Is anyone out there controlling tivo roamio or tivo mini ip via port 1413. I am able to control my boxes with port 31339 but not able to on 1413. I was told that port 1413 is supposed to be used on roamio and mini to get ip control to work correctly. However, my boxes don't respond to commands when using port 1413. When using port 31339 commands are blocked by the TiVo mini when the delete recording screen pops up at the end of a recorded show.
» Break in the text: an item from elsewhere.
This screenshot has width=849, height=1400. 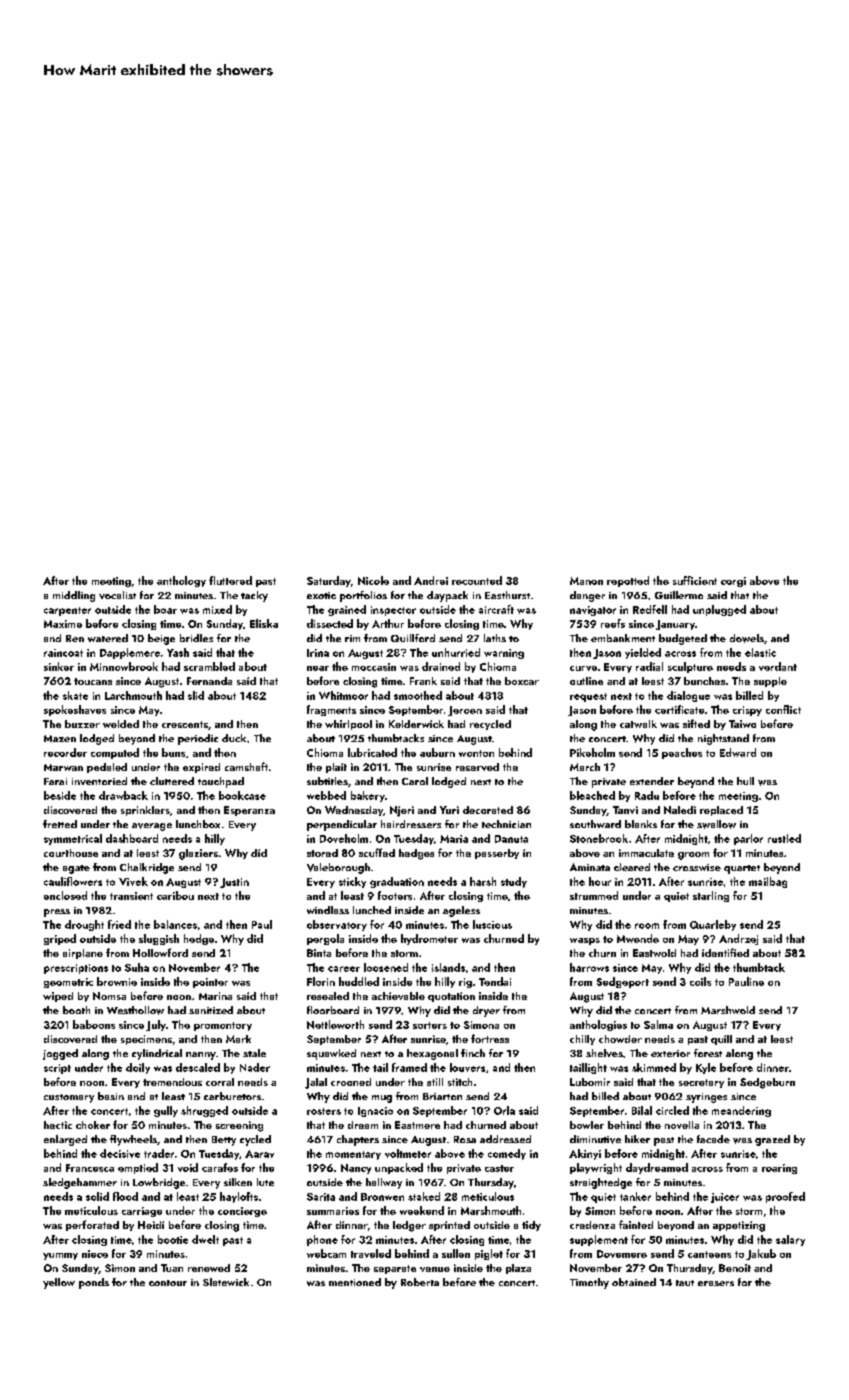 I want to click on repotted, so click(x=628, y=581).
Once the screen times out, control resumes

Any help would be greatly appreciated!


----------



## moyekj (Jan 24, 2006)

Port 1413 is using MindRPC which is using JSON syntax with SSL security (which requires PKCS12 certificate + password to use) - not telnet like port 31339. An example of remote using RPC is kmttg remote.


----------



## pppingme (Apr 21, 2012)

Are either of these documented anywhere?


----------



## tomhorsley (Jul 22, 2010)

pppingme said:


> Are either of these documented anywhere?
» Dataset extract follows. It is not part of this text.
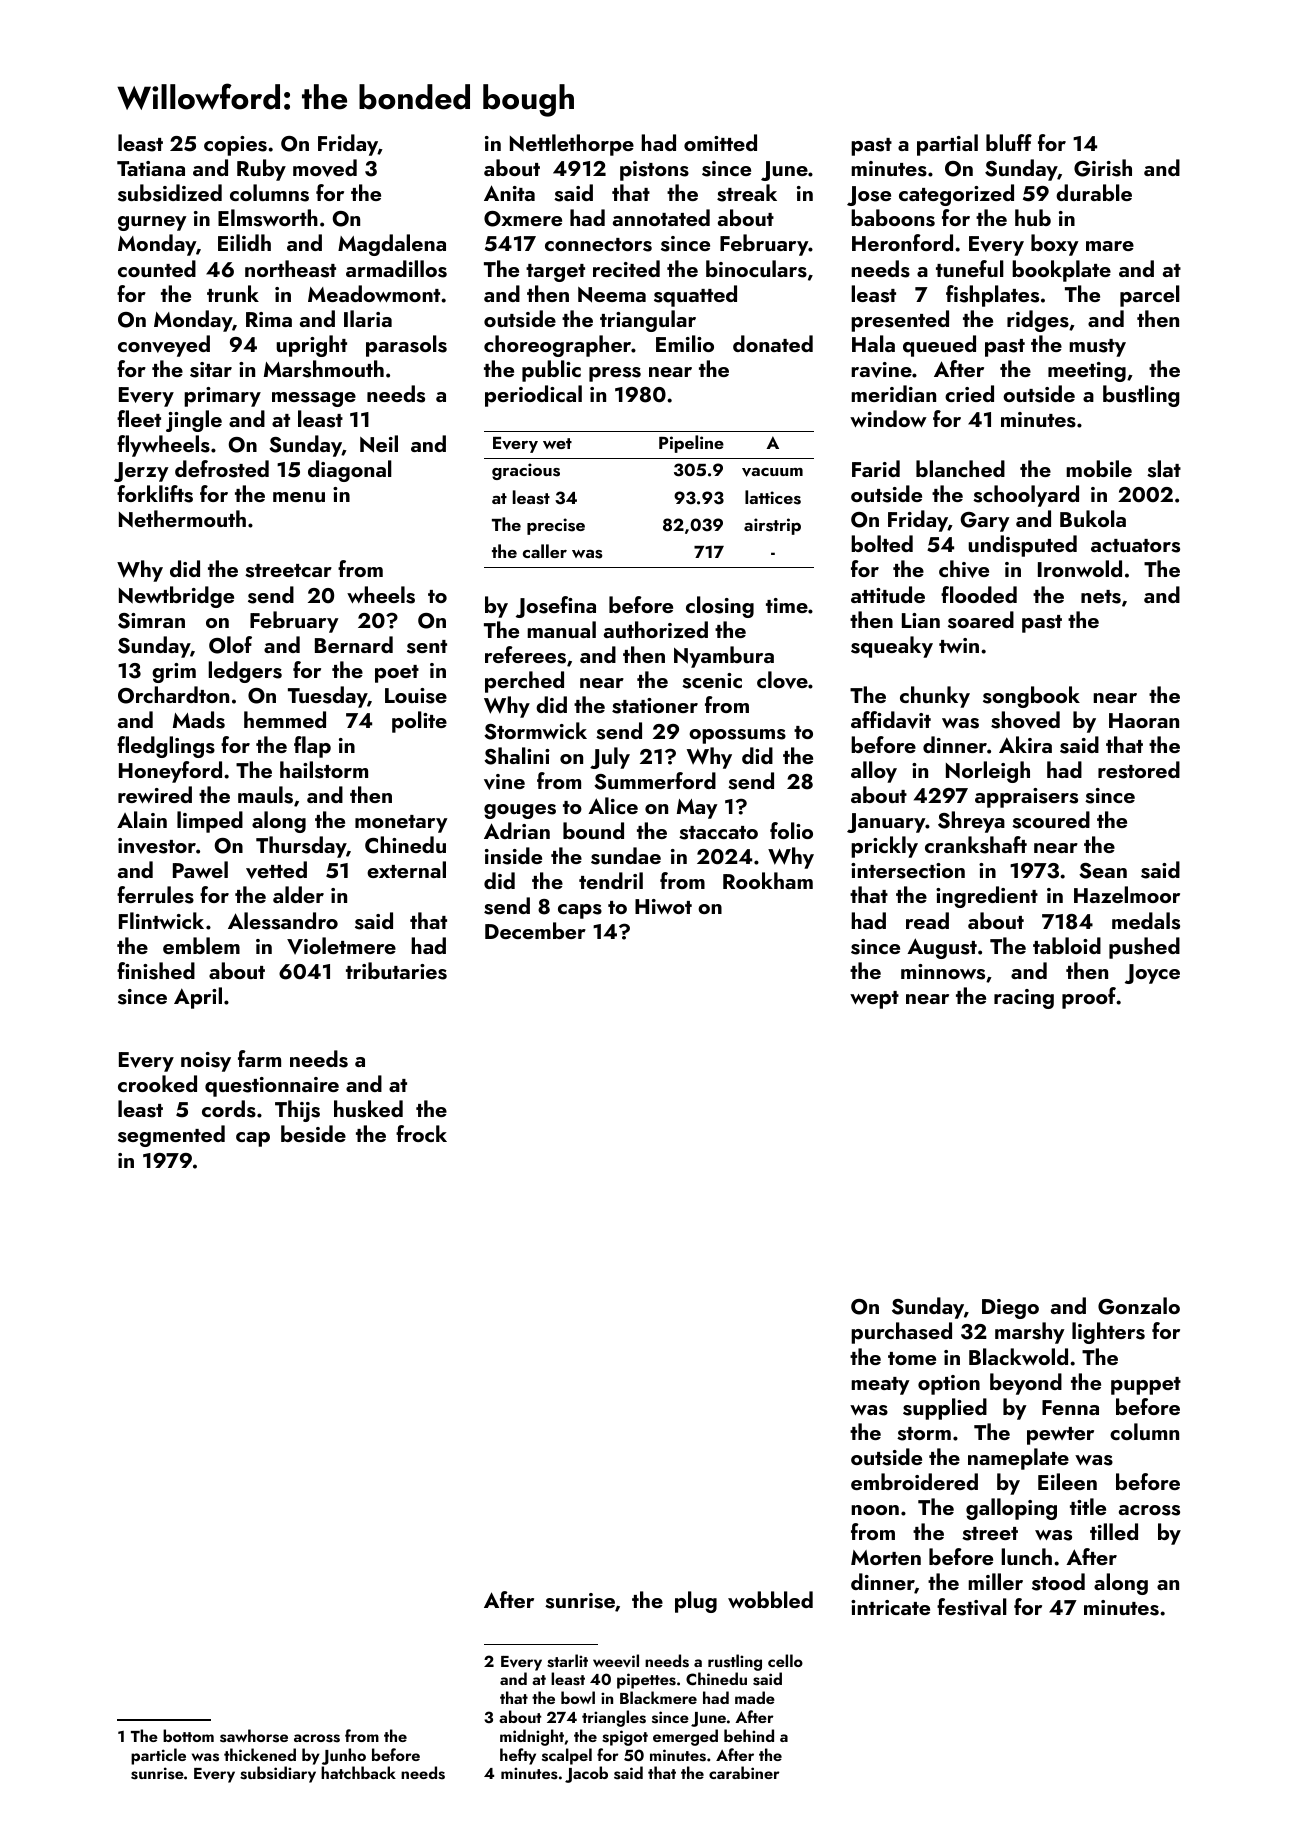 This screenshot has height=1835, width=1298. Describe the element at coordinates (325, 168) in the screenshot. I see `moved` at that location.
The same place everything like this is documented: In the source code .


----------



## Chris-AV-Dealer (Nov 19, 2014)

Can this protocol be used to send remote commands like the telnet protocol or is it more for just stuff like the tivo app?


----------



## moyekj (Jan 24, 2006)

Yes, as I said, the kmttg virtual remote is using MindRPC for series 4 and higher TiVos (and telnet for series 3). The telnet protocol is a lot simpler and doesn't require SSL authentication, so much easier to deal with.


----------



## Chris-AV-Dealer (Nov 19, 2014)

Is there an api document somewhere on the Internet that I could send to the developer of the ip control to use to create a new driver using the mindrpc protocol instead of telnet.


----------



## moyekj (Jan 24, 2006)

http://developer.tivo.com/docs


----------



## Chris-AV-Dealer (Nov 19, 2014)

Thanks guys. I submitted this to the third party control company. Guess I'll wait and see what they say.


----------